PROBLEM REQUIREMENTS: Return every line of the listing that contains the string "Open". Treat uppercase and lowercase as different.

Items from a dataset:
______

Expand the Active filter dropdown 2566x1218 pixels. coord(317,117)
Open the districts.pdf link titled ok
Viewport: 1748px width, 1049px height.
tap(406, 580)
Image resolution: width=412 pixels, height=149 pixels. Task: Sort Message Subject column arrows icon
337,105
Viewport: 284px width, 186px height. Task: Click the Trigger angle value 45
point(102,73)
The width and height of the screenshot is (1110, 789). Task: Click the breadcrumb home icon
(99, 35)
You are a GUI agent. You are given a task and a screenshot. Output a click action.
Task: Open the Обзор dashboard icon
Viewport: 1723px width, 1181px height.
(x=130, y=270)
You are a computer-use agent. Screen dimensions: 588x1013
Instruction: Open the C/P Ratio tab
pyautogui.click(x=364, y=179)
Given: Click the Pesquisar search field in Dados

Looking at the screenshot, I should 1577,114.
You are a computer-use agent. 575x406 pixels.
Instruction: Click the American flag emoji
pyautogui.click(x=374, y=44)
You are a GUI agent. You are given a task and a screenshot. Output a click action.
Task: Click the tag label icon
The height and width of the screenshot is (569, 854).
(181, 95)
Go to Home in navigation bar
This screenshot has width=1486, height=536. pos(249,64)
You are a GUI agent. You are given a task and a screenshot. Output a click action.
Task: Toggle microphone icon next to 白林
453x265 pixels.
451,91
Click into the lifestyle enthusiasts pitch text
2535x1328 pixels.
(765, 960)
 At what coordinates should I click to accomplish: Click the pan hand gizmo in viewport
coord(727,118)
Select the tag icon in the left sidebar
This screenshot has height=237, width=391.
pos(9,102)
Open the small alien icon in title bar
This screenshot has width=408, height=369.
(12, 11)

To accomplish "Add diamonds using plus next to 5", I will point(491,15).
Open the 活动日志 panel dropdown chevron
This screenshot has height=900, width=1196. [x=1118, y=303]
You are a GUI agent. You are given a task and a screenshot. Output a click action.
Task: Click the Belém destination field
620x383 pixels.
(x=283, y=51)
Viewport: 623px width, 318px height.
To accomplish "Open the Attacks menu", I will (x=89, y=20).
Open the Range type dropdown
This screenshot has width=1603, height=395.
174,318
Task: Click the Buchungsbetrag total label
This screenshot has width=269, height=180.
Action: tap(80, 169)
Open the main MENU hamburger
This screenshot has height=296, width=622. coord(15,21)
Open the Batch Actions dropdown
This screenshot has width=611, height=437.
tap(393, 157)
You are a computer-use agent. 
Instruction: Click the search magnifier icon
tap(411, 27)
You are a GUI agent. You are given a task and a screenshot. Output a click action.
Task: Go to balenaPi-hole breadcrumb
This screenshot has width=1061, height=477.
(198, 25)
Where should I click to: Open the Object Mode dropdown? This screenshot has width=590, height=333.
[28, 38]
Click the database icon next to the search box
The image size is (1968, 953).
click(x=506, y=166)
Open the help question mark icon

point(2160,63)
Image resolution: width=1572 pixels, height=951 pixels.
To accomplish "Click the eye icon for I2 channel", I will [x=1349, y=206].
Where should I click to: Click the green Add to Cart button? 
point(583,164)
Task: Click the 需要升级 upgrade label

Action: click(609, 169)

______

SOLUTION:
Open the districts.pdf link titled ok
Task: Open the Обзор dashboard icon
Instruction: Open the C/P Ratio tab
Open the small alien icon in title bar
Open the 活动日志 panel dropdown chevron
To accomplish "Open the Attacks menu", I will (x=89, y=20).
Open the Range type dropdown
Open the main MENU hamburger
Open the Batch Actions dropdown
Where should I click to: Open the Object Mode dropdown? This screenshot has width=590, height=333.
Open the help question mark icon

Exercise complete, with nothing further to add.